Consultation Paper to examine the existing provisions of law and make suitable amendments therein to enhance audit independence and accountability

A. Objective

To solicit the views/ comments of other Government Departments, Regulatory Agencies and general public on suggestions relating to amendment in existing law to enhance audit independence and accountability.

B. Background and rationale for review

The concept of Auditor independence requires the auditor to carry out his or her work freely, with integrity and in an objective manner. Though auditor is appointed by the shareholders, effective power of their appointment and dismissal lies with the management. Hence, time and again, audit independence has been questioned, as to whether the auditor really doing justice to the interest of shareholders and is staying true to the audit profession. Also, the auditor’s responsibility is not limited to shareholders, as audit report is a public document relied on to by various stakeholders, including Financial Institutions, Government and general public.

2. Broadly, the auditor’s financial or other interest in client’s business inappropriately influence his judgement or behaviour and a conflict of interest always exists, which may result in the auditor turning a blind eye to potential risk or at the extreme ignore an impending/occurred fraud.

2.1 There is self-interest threat due to reliance of auditor on the fee from the client. This is manifested in various ways and results in various negative consequences.

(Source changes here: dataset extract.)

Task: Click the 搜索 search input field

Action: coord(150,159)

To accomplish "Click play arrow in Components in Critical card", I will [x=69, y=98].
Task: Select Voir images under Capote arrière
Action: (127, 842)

2.1.1 In order to sign clients, it is observed that audit firms quote competitive prices, not commensurate with amount necessary to undertake quality audit. This may result in auditors/ audit firms deploying lesser resources than needed for the audit, limiting the scope of their work etc, all resulting in sub-par audit.

2.1.2 Auditors and audit firms want to hold on to clients after the completion of auditing assignments, in order to provide other services (like management consulting, book keeping etc). This also affects the independence of the auditor.

2.1.3 Income from other services provided by the auditor (other than ones disallowed by the Act) also affects how far the auditor may be influenced by the management.

2.2 Sometimes, the self-review affects the independence of the auditor if the auditor is auditing his or own work or work that is done by others in the same firm. For example: The auditor prepares the financial statements for ABC Company while also serving as the auditor for ABC Company. Even if the auditor has previously provided other services to the company, his independence may be affected as his work may now need to be scrutinised by him/his firm.

2.3 Many times, the auditors involve in promoting the client to the point in which their objectivity is potentially compromised, resulting in advocacy threat. For example: Promoting shares in an audit client; Acting as advocate on behalf of client in resolving disputes with third parties.

2.4 Sometimes, due to a long or close relationship with a client or employer, an auditor is too sympathetic to their interests or accepting of their work. A familiarity threat exists if the auditor is either too familiar with employees, officers, and directors, or keeps a long-standing relationship with the client. For example: Auditing same client for numerous years; Having a close relationship with director, officer, or employee in position of influence over engagement subject; Previously having worked with or held office in engagement client.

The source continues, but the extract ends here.